The great advantage of AI models is that once they are built, properly trained and validated, they are easy to operate and comparatively cheap. They are also fast and accurate, and, as they continuously learn from the new cases they are presented with, they get better over time. Nevertheless, they will not present a universal solution for each and every patient.

“The AI will be based on training data, not on mechanistic theory,” explains Dr Marco Palanca, senior assistant professor at the Department of Industrial Engineering at the University of Bologna. “Due to the large variability of the patients we will stratify, there will be instances when the AI model will not be able to perfectly grasp the problem. There will also be times when the expert clinicians do not agree with its output.”

This is where the second component of the METASTRA project comes in. The researchers are working on a set of tools to automatically build personalized mechanical computational models of those patients for whom the AI cannot produce conclusive decisions. A relevant portion of the necessary technical background was developed in projects funded by the AO and the KF Tumor. Palanca, a mechanical engineer and himself an associate member of the KF Tumor, won the 2019 AO Spine Discovery and Innovation Award as well as the 2022 AO Spine Knowledge Forum Associate Member Research Award for projects related to the biomechanical evaluation of cancer patients with metastatic vertebrae.

“I am very proud of the intense collaboration between mechanical engineers and clinicians in this project, and I want to emphasize the important role played by AO Spine in connecting these two worlds,” Palanca says. “The two professions are really far from each other. But combining their different kinds of expertise, their approaches, and their points of view allows us to find the best solutions.”

Effective knowledge dissemination

The AO’s expertise will also have an important role to play in later phases of the project when it comes to the assessment of the DSS, the development of evidence-based guidelines to effectively stratify patients, and, subsequently, the assessment of the guidelines for external validation by the KF Tumor.

“In addition, AO Spine will ultimately be the main partner in terms of the professional dissemination of the project results in the spine community,” adds Dr Áron Lazáry, Deputy Director of the National Center for Spinal Disorders at Buda Health Center in the Hungarian capital Budapest and associate professor at the Department of Spine Surgery at Semmelweis University in Budapest. There are several aspects to this task, says Lazáry, who also currently serves as AO Spine Europe and Southern Africa Research Officer, and is a member of the KF Tumor steering committee.

“To translate the scientific results and developments into clinical practice we have to make surgeons aware of the new technology and convince them of its evidence-based background and its favorable effect on treatment process and on outcomes. We also have to show them the easy-to-use nature of the resulting system.” The KF Tumor will play an essential role in this process by providing expert opinions, developing recommendations, deploying professional marketing, and in terms of education.

Future opportunities

METASTRA is the first project in which AO Spine is contributing as a partner to a research consortium whose work is funded by an independent body. It is an important opportunity for AO Spine, says Lazáry, both to prove its value as a research consortium partner, and as a means of testing the efficacy of its internal and external processes.

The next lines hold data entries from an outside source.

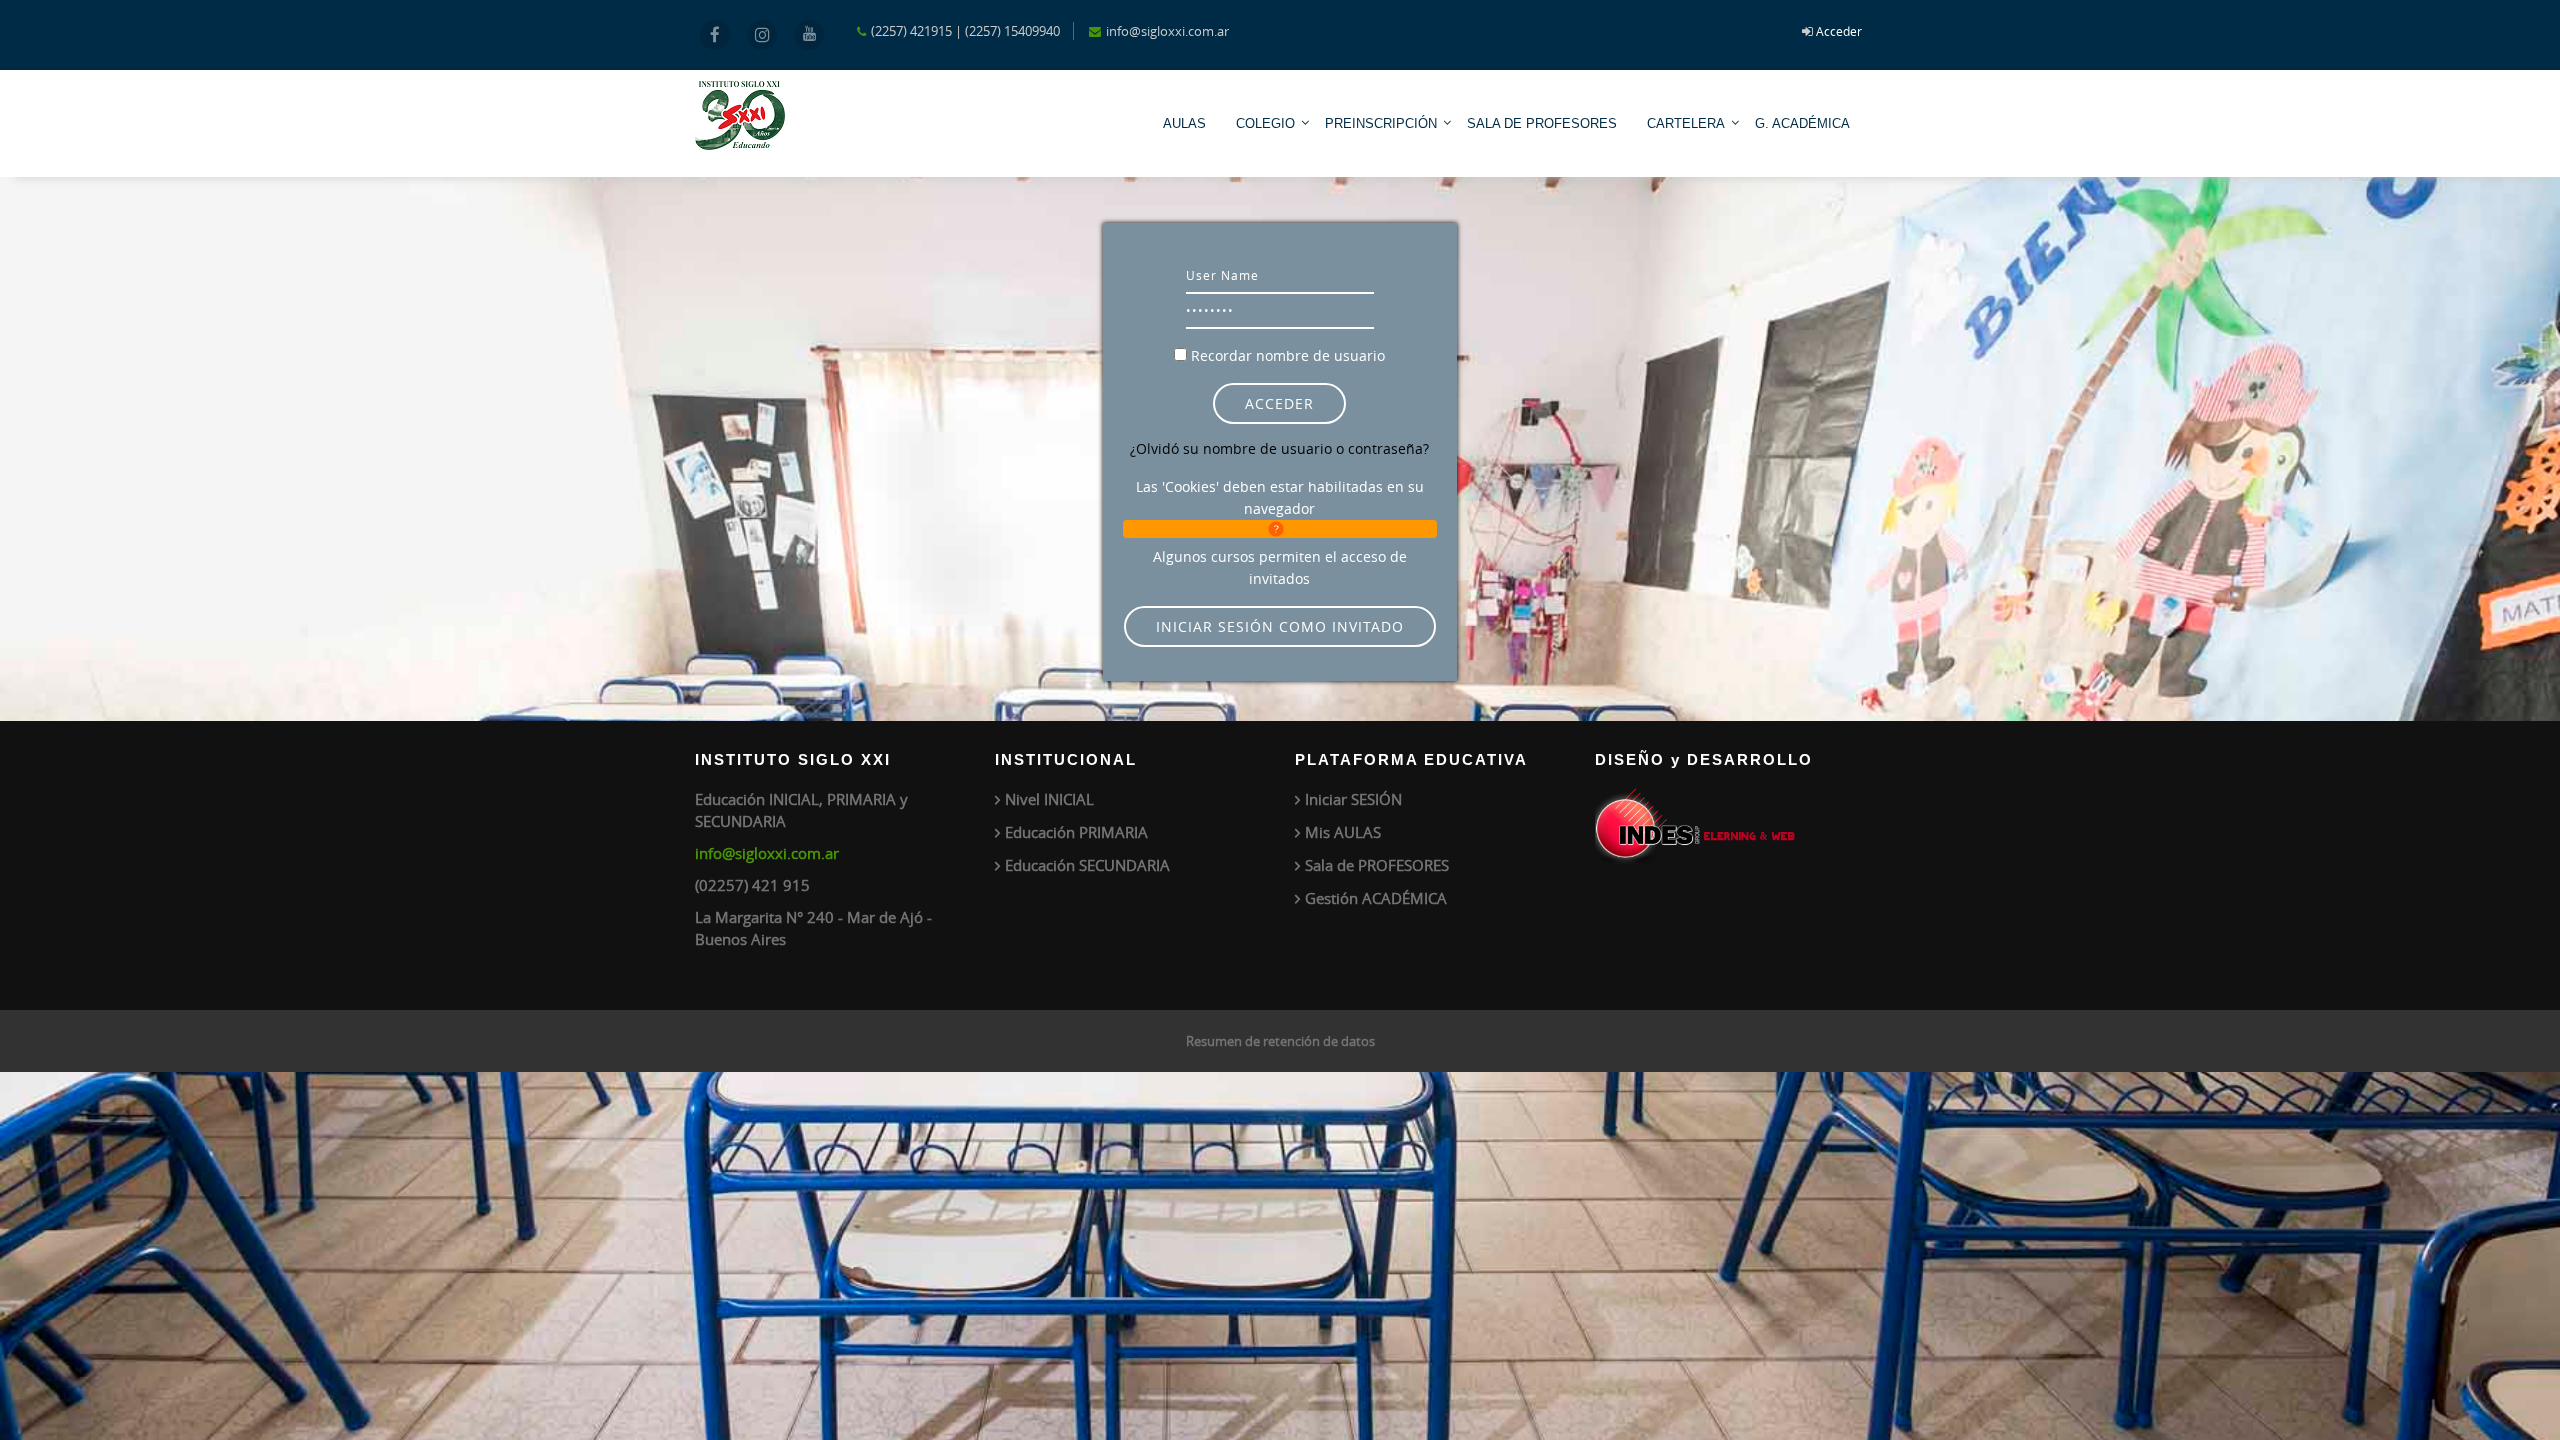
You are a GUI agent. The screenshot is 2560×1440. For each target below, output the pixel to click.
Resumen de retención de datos (1280, 1041)
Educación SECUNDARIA (1087, 865)
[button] (1279, 529)
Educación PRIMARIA (1076, 832)
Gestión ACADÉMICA (1376, 898)
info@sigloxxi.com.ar (767, 853)
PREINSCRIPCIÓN (1381, 123)
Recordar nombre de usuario (1288, 355)
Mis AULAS (1343, 832)
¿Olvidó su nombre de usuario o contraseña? (1279, 448)
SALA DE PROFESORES (1542, 123)
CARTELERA (1686, 123)
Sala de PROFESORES (1377, 865)
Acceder (1839, 31)
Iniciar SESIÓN (1353, 799)
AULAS (1184, 123)
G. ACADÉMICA (1802, 123)
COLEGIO (1265, 123)
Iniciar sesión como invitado (1280, 626)
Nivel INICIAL (1049, 799)
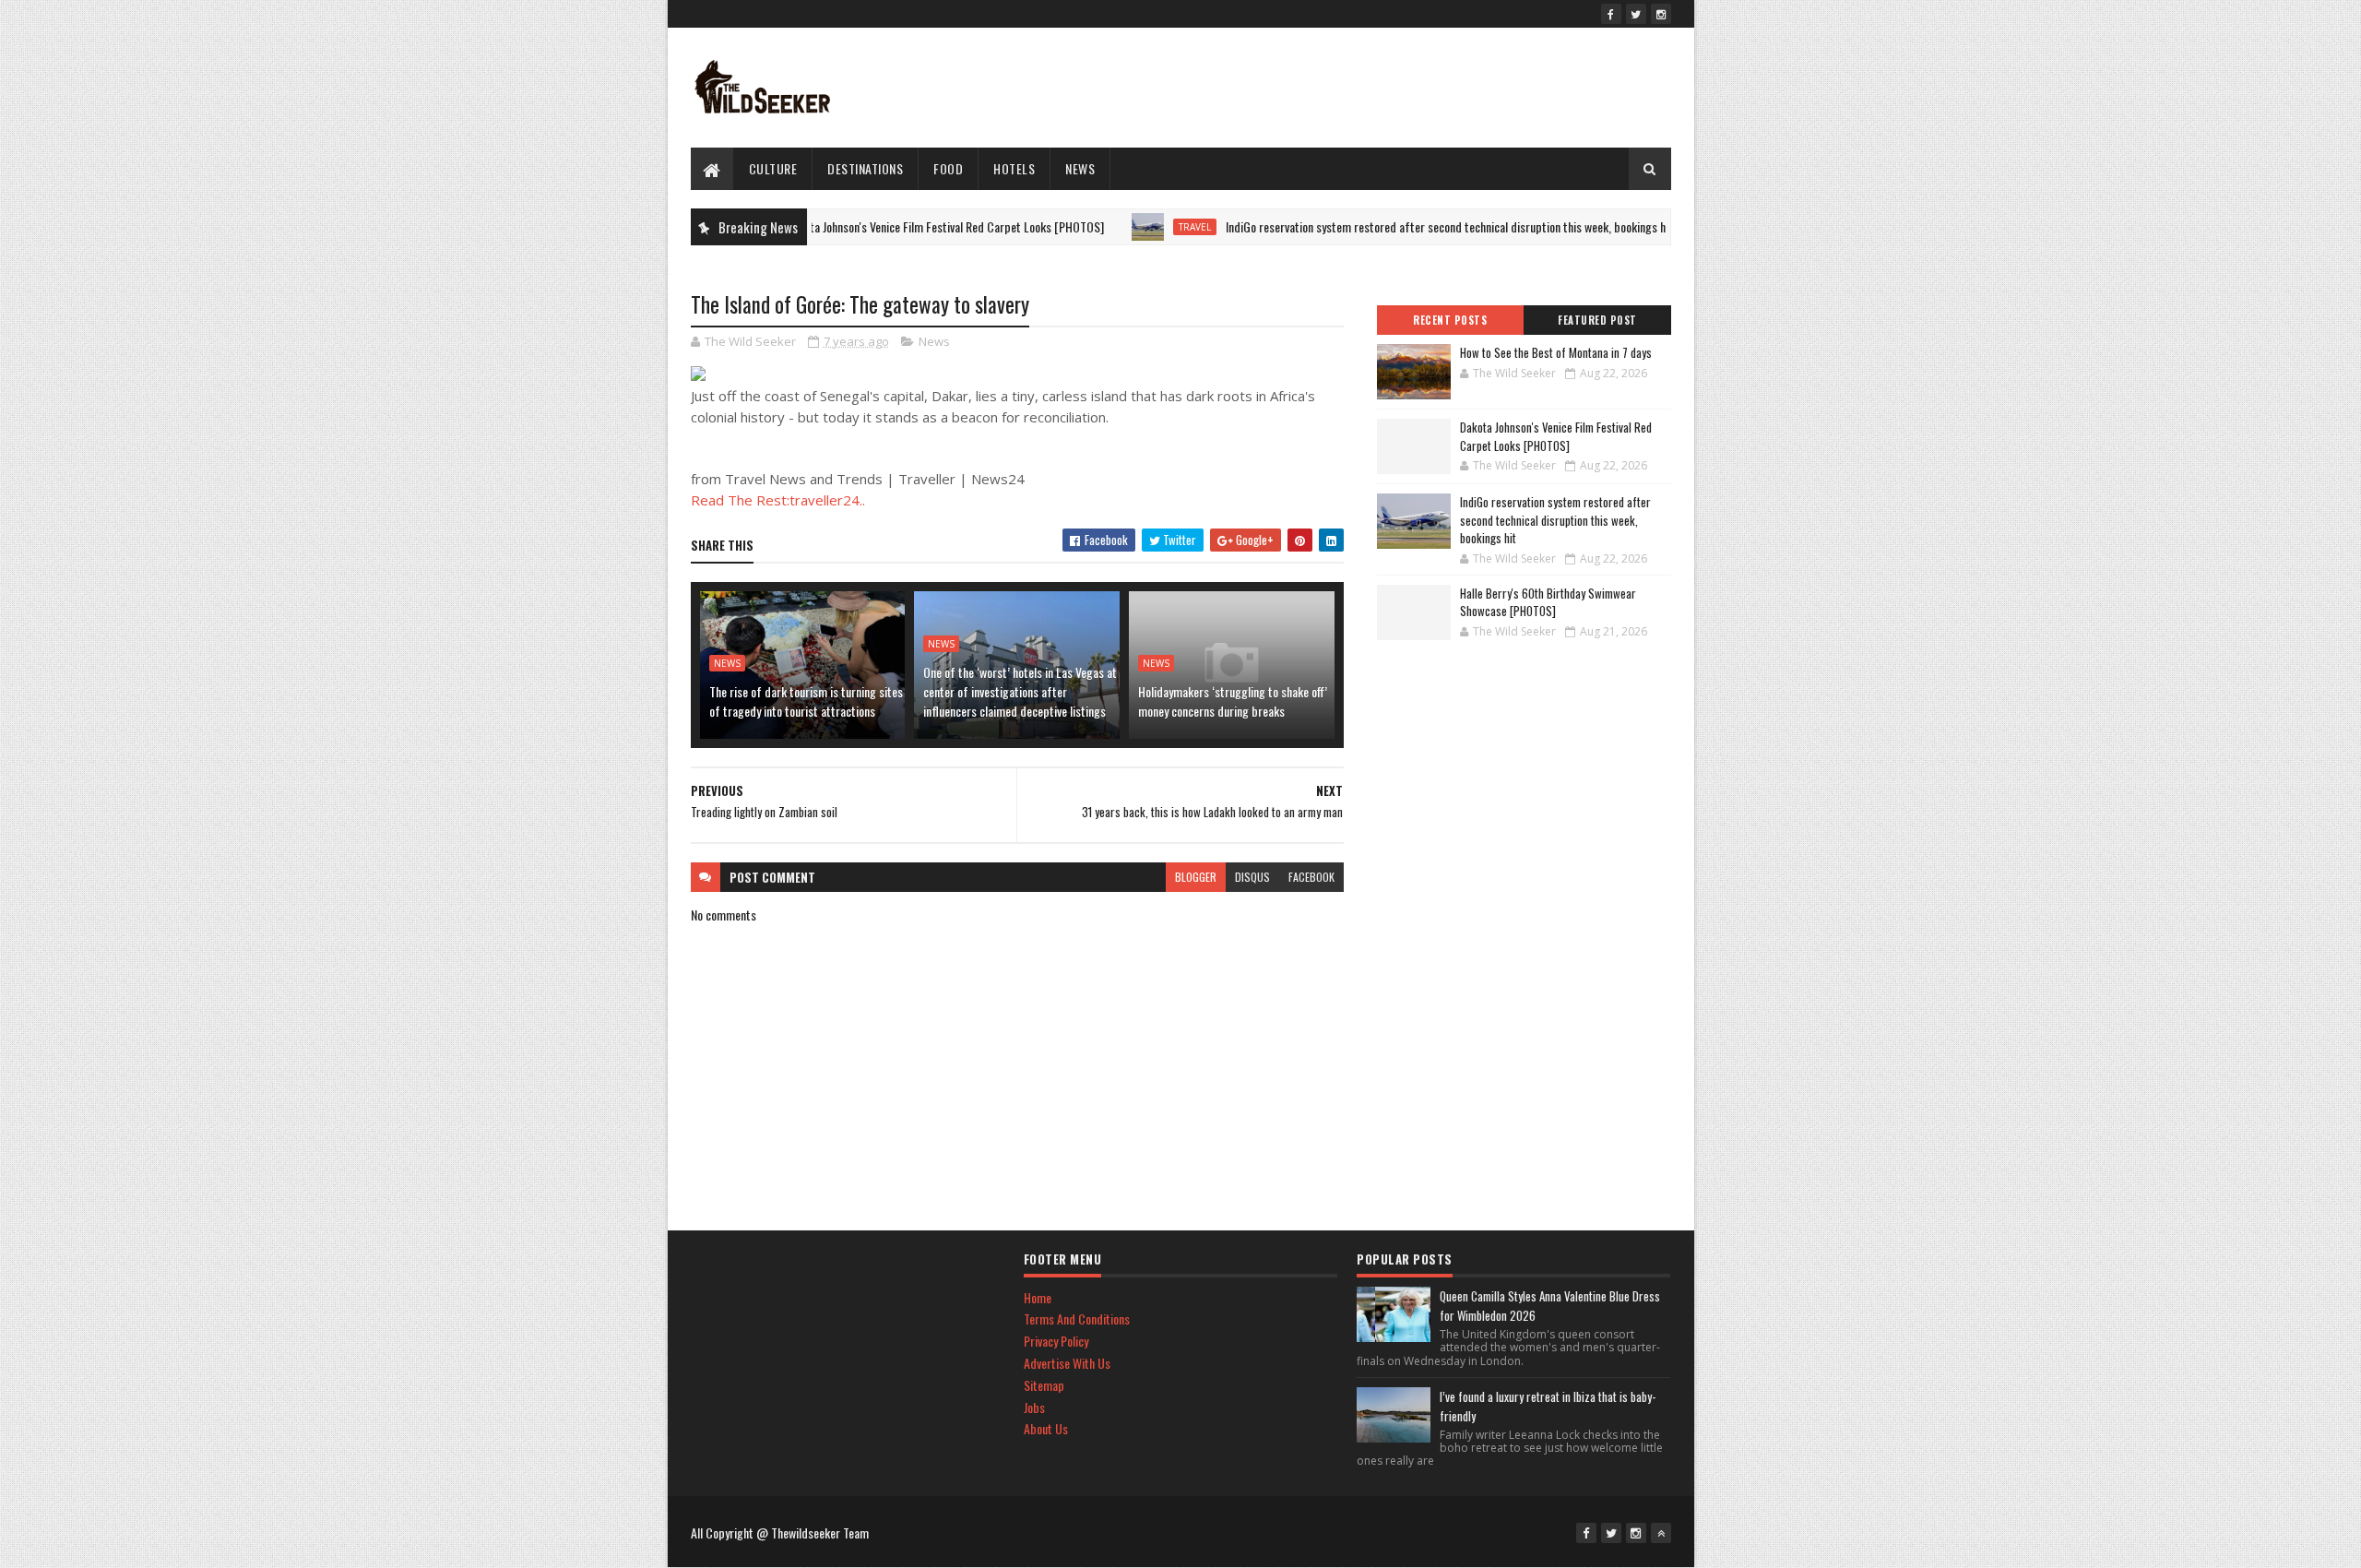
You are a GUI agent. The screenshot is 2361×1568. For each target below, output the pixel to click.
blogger (1195, 877)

He also sees it as a stepping stone on the path to joining more major research partnerships in the future: “Big advances in medical technology in a relatively short time can be achieved only by multidisciplinary consortiums with significant financial resources. Beyond the actual research activity and the resulting knowledge generation, organizations such as AO Spine can help disseminate and implement the results and the new technology.”

Another main advantage of joining projects such as METASTRA is that they allow AO Spine to extend its network—successful participation will allow it to improve its international visibility in the spine community. In the end, says Lazáry, all these effects serve to help the AO’s mission: to improve patient care.